*Exercise objective*
Where the string "computer" occurs in a line of the data below, that line should be copied.
Segment Open
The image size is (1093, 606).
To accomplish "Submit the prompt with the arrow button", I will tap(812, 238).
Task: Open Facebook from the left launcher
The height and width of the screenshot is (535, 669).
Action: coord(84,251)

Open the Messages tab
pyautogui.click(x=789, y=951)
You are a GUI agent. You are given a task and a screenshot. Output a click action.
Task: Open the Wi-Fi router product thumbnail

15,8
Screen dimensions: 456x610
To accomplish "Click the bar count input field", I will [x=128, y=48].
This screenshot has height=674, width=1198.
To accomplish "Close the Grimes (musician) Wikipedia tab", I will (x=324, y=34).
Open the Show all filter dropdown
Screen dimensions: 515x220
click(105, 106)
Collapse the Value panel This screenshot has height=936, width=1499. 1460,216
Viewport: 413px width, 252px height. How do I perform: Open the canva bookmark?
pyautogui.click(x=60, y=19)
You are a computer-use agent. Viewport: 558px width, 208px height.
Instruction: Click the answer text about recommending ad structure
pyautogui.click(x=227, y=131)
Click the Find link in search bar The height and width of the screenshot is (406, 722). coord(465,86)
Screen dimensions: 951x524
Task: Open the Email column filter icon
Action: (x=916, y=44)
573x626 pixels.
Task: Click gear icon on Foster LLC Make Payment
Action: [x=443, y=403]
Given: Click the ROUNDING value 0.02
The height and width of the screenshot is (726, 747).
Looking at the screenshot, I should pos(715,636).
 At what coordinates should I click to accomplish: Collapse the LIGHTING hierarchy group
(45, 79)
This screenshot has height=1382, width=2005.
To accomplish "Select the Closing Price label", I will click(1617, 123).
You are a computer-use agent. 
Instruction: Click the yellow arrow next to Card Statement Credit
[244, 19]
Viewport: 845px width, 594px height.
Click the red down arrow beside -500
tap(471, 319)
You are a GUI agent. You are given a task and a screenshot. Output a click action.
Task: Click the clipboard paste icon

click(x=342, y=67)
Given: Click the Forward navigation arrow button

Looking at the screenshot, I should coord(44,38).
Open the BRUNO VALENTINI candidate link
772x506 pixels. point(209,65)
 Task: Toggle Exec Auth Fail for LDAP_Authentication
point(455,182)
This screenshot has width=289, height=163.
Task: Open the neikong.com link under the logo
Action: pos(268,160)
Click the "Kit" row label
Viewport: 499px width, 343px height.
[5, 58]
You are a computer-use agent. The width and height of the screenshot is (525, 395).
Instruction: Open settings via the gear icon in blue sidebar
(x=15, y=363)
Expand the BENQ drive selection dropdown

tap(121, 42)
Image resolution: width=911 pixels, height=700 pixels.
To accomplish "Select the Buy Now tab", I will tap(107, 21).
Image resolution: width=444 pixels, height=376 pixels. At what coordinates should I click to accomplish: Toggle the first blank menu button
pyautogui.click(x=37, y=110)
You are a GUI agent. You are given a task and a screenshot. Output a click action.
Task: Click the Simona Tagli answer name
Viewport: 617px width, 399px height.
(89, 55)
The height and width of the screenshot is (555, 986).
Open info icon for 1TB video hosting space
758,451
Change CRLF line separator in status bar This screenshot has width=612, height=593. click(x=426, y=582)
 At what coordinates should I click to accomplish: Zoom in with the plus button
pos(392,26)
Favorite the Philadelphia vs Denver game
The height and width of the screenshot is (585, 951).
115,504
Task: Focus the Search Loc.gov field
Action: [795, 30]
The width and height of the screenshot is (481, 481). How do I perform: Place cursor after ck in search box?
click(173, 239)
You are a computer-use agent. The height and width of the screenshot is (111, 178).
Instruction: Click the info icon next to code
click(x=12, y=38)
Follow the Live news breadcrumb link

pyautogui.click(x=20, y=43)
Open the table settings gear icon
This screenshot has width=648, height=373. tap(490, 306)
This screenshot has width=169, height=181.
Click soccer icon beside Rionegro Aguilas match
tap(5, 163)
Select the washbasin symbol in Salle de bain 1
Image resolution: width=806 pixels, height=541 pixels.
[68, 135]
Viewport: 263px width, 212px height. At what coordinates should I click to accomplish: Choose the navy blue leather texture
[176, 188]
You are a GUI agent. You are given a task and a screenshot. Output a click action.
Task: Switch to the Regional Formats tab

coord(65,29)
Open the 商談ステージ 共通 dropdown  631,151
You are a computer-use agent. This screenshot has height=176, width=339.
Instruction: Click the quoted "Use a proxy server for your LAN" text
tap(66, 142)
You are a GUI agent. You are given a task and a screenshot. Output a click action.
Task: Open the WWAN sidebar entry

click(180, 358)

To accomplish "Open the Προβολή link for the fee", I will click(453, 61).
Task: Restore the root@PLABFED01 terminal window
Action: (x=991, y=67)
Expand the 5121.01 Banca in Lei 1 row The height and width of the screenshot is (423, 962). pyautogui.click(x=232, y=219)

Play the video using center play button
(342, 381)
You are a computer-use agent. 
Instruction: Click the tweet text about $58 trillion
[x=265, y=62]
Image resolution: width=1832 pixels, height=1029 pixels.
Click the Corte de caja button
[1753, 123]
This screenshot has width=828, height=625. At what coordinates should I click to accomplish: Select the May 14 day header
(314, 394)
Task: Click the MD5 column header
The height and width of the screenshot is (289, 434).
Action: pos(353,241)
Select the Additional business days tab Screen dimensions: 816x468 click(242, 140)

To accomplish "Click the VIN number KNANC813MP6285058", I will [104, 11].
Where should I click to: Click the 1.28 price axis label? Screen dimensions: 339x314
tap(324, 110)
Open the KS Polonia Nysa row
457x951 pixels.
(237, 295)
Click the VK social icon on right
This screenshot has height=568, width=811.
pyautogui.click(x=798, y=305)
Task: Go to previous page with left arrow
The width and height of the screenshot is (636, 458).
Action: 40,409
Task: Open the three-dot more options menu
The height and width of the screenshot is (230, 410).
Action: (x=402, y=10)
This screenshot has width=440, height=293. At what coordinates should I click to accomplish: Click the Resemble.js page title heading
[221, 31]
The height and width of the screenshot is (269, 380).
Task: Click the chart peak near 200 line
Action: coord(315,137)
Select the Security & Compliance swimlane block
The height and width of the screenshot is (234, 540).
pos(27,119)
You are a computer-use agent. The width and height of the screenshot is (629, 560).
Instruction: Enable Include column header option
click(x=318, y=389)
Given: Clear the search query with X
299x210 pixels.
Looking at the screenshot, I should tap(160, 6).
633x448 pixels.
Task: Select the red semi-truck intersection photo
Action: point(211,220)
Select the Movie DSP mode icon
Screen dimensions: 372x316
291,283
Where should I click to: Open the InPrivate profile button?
Segment Closed
*Exercise response*
You are a computer-use agent. Viewport: 558px width, 208px height.
You are a computer-use agent. 
You are a computer-use agent. The width and height of the screenshot is (525, 395).
You are a computer-use agent. The height and width of the screenshot is (111, 178).
You are a computer-use agent. This screenshot has height=176, width=339.
You are a computer-use agent. 
You are a computer-use agent. The width and height of the screenshot is (629, 560).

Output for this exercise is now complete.